The movie follows eight people from the United States who are seeking treatment for hard-to-cure illnesses that range from various forms and stages of cancer to Crohn’s and Parkinson’s disease, and alcoholism and depression. The participants agree to stay in the Peruvian jungle for 30 days to work with several different medicine men.

Each participant goes through a transformation, and watching them is painful and inspiring.

The patients undergo a physical and psycho-spiritual component to their healing. They are treated with specific herbal concoctions daily, as well as a very simple diet, and go through several ayahuasca and San Pedro ceremonies to deal with the spiritual component of their diseases.

ayahuasca ceremony

Credit: iletours.com

With “spiritual” meaning “of the spirit,” not pertaining to any religious dogma, we watch the participants come to deeper terms with themselves, and with self-denigrating beliefs that could be tied into the roots of their suffering. They find relief in some form, all of them — even one courageous man who dies in the process.

The Sacred Science is primarily told from the point of view of the patients, with small, interspersed conversations about the lives of the curanderos and their process to become healers. We glimpse a few trips into the jungle for plant/medicine/drug collecting.

Yew Bark Taxol, chemotherapy herbal drug

Bark from the Pacific yew, which yields Taxol, a chemotherapy drug
(Credit: blogs.scientificamerican.com)

Most major medicines have roots in the natural world. They are synthesized molecules taken from plants. Aspirin was originally culled from willow bark, penicillin comes from a naturally-occuring mold, and Taxol, a chemotherapy drug, was originally extracted from a tree – the Pacific yew, though it now is derived from a non-endangered Yew species from Europe.

These are just a few of many plant-based molecules that we use daily as developed by the pharmaceutical industry, and marketed as cutting edge technology, necessarily divorced from the natural world.

Our materialistic view of life springs from the age of enlightenment and modernity, and frames the natural world as a force teeming with death, the very thing we seek medical treatments to avoid. Disease is seen as a physical phenomenon that can be altered or stopped altogether through physical means, which we call medicine.

Fear of major diseases and pain drives intense cultural investment in staving away our fear of the end — spiritually, emotionally and physically. It is no wonder that we seek those wise souls adept in navigating the more subtle territories of the spirit.

The shamanic curanderos of the Amazon are the storehouses of the knowledge involved in the wild, spiritual processes of both life and death, as supported by the plants that thrive around them. Ayahuasca is considered a “mother plant;” as the story goes, it was through ayahuasca that the curanderos were given the knowledge of all the other healing Amazonian plants.

The Amazon is teeming with life, and only the smallest fraction of the species there, both in plant and animal form, has been indexed in any way. The Amazonian tribes that live in close connection with the thumping, thriving natural world around them are deeply intertwined with life and death as it unfurls, sprouts, shoots up, blossoms, droops, then gives way to the force of death to regrow life.

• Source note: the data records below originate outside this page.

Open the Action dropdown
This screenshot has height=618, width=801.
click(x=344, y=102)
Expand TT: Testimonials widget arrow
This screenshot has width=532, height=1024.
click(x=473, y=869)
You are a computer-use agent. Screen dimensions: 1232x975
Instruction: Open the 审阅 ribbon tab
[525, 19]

ayahuasca in the amazon jungle

Credit: audubon.org

There is little separation between the forces they see and the forces they feel; what exists externally exists internally as well. The science of the medicine contained within the plants has been passed down for thousands of years, though now the forces of modernity are eroding this knowledge, either through rainforest degradation or the homogenization of culture via capitalism and post-colonial political dysfunction.

Our conceptual understanding of life, disease and death are constantly being reframed. Despite all our major technological and pharmaceutical advances, we still have to face the inevitable progress of death. The number of ways we, as Westerners in the developed world, get to choose our paths is staggering. And one way we can do so is to seek guidance through the alluring wisdom of an Amazonian vine, its leaves and their caretakers.